The sound of our skin colliding and my moans which soon became breathless were the only sounds in the room as he screwed my brains off. And then I felt ecstasy begin to build inside me with every thrust.
I came with a loud cry that he eventually silenced with a wet kiss.
“Fuck! Elena,” he practically groaned as he reached his own peak.
At some point the ceiling was above me and his weight was beside me. The room was quiet in a way it hadn’t been before, and I was lying in the dark of it with my heart doing something unsteady and my body trying to remember the basic operations of breathing.
“You called my name,” he uttered.
“Well, I didn’t know your name the last time.”
“I know.
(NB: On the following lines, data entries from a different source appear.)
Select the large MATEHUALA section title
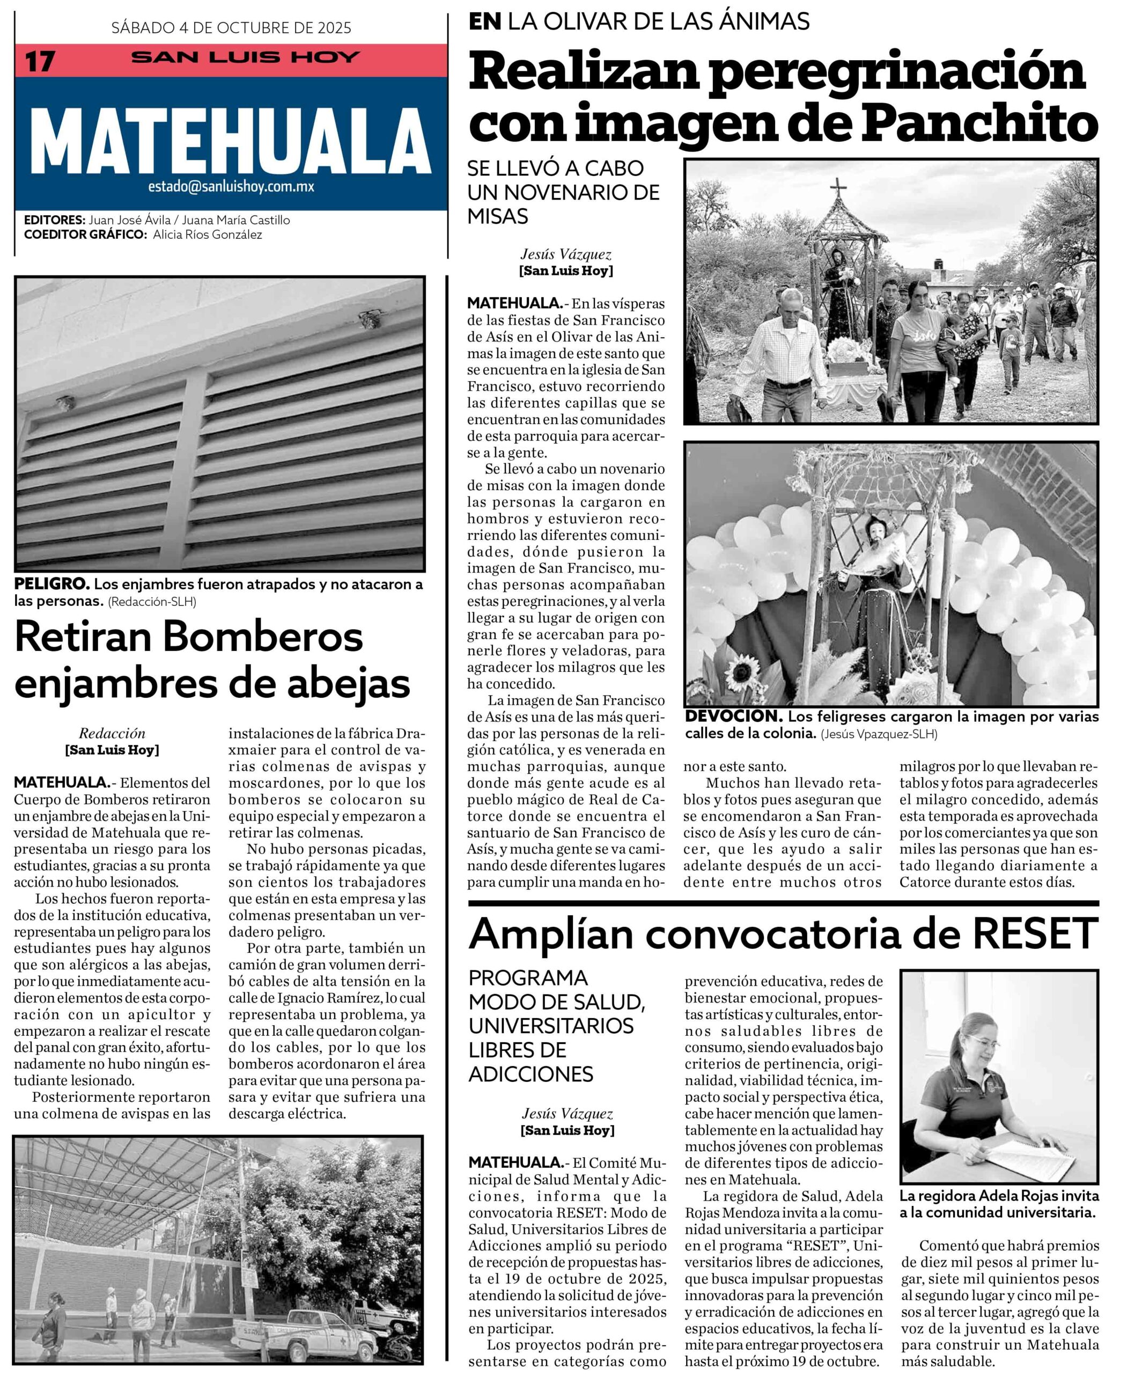tap(231, 140)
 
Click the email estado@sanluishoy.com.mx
tap(231, 186)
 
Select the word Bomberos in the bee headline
tap(263, 637)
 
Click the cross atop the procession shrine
tap(838, 191)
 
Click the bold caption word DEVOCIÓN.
tap(733, 717)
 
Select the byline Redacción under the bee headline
tap(112, 734)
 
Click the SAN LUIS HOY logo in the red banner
tap(245, 57)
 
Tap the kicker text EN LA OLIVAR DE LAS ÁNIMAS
tap(639, 21)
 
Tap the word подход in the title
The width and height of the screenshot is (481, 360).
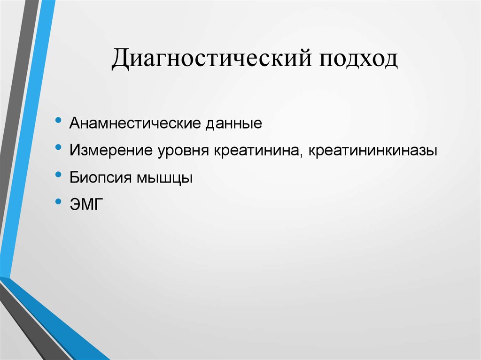click(358, 61)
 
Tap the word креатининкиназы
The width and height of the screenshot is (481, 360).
click(374, 151)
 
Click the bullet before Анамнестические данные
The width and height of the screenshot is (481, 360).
click(58, 121)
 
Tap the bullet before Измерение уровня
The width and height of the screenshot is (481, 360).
click(58, 148)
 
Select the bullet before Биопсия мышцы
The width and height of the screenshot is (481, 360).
click(58, 175)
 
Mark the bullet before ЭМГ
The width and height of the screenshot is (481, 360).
click(58, 201)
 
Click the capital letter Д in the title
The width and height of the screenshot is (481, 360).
click(121, 61)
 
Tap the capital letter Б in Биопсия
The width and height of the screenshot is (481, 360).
click(74, 178)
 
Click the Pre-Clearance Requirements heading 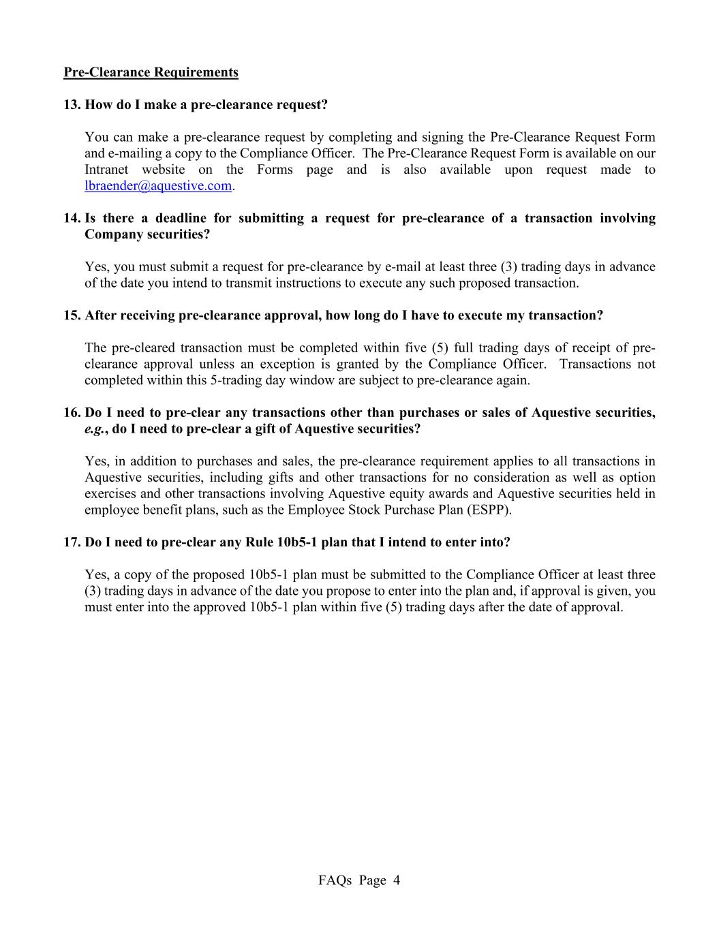(x=151, y=72)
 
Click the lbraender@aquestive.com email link (x=158, y=186)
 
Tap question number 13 (x=72, y=105)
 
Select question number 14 (x=72, y=218)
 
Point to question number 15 (x=72, y=315)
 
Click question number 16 (x=72, y=413)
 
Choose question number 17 (x=72, y=542)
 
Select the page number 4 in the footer (x=396, y=880)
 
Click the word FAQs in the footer (x=335, y=880)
That’s not it,” he said. “You never call my name.”
I tried to chuckle but it came out as a sigh.
“I like the way you do it.”
“Uh, do what?”
“Call my name.”
I stared at the ceiling.
I am married.
The word was still arriving in pieces, still not fully landing.
I was married to a man I had known for a combined total of—what, ten hours of actual shared presence?
Who had saved my life and left without a word and kissed me in a service corridor and told me the truth about who he was while simultaneously constructing a situation I had no clean way out of.
A man I might never be free of.
An even scarier truth was that a part of me wasn’t sure I wanted to be.